PROJECT NAME: Grave Mania: Undead Fever
ROLE: Producer
DOWNLOAD FROM: PC, Mac
COMING SOON: iPad, iPhone, Android
FIRST RELEASE: March 6, 2012 on PC
DESCRIPTION (from Big Fish Games):
After the dead start to rise, Funeraria Loca sees their funeral parlor business go down the tubes! Find a new way to put them to rest in Grave Mania: Undead Fever, an incredible Time Management game. After the people of Pastryport are turned into zombies, it's up to you to put them underground! Fix up the undead and put them back in their graves to collect big bucks and upgrade the parlor in Grave Mania: Undead Fever!

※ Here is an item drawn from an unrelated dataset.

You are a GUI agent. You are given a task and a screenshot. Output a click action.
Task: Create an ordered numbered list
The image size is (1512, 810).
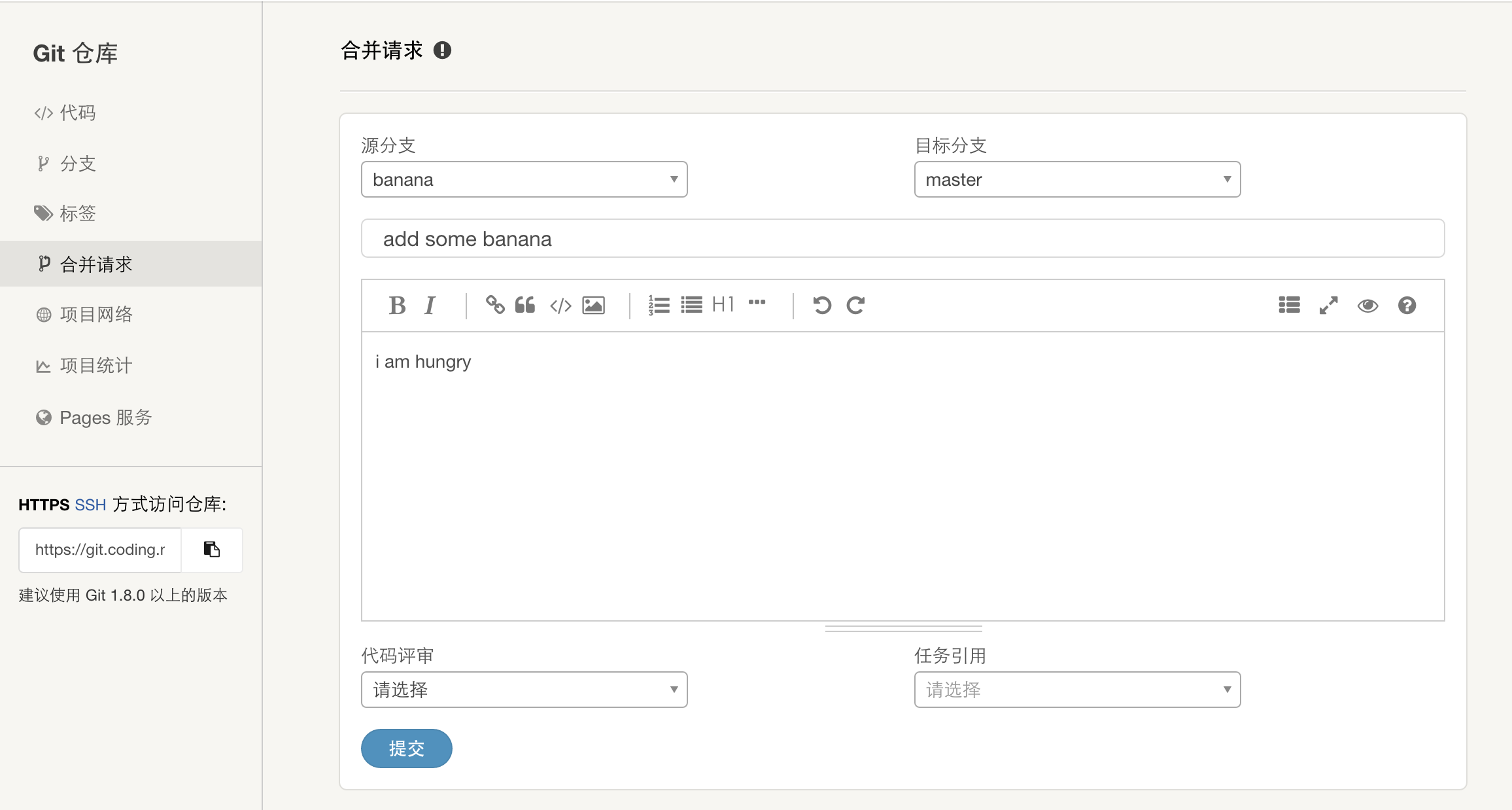tap(659, 306)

Poster for Grave Mania: Undead Fever

Where do I begin?

Getting back into the game industry, by entering Anino Games, Inc., was actually part of the immersive research I had to do for my PhD dissertation.  And while I had been part of Level Up, Inc.'s Product Development Department as a Gameplay Specialist (this translates to Designer/QA Lead in Anino) before I became an academic Director, it was my first time to work as a Producer.

Looking back, I was very fortunate to have been given an original intellectual property for my first project as a Producer.  Grave Mania, whose working title was originally Funeraria Loca, allowed me to be creative, to work as a part of a team and not above it, quite unlike what is normally expected of producers in any industry.  (I realized that this kind of knowledge management style is something that I picked up from my former Level Up bosses: Jojo Angeles and Marc Pozon Reyes.) I was also fortunate to be working with the highly talented Team Loca, who designed the game, and was given a Lead Software Engineer who did not mind strategizing nonstop with me over breakfast. And I am truly thankful that I have artists, engineers and a QA team that would go on overtime on their own (sometimes voluntarily without extra pay) because they wanted to do something great and not because it was work. (In case it isn't obvious, I am anti-overtime.)

Screenshot of the puppet show cut scene

Screenshot of the puppet show cut scene

It was a difficult road and I felt that it was one of the most challenging projects I have ever done in my entire life.  It's funny now how we would read player comments about why we had not released this zombie game during Halloween.  Well, see, we did target Halloween but there were several forces at work and we would rather compromise deadline than come up with a half-baked output.   (I suppose, in hindsight, this would only work on original IP projects and not with client-based ones.)  Team Loca had an original but highly controversial vision for the game — and I totally believed in it — but we had to adjust because we realized that there was a genre-demographic-theme mismatch that only appeared when we gathered qualitative data from casual gamers.  We worried about the results, but at the end of the day, we were generally happy with what we have released.  Of course, we promised ourselves that we would outdo Grave Mania if (when?) we ever come up with a sequel.

Grave Mania came out at #19 and peaked at #14 at the Big Fish Games (BFG) top downloads chart. It also entered #3 and peaked at #1 at BFG's Time Management downloads chart.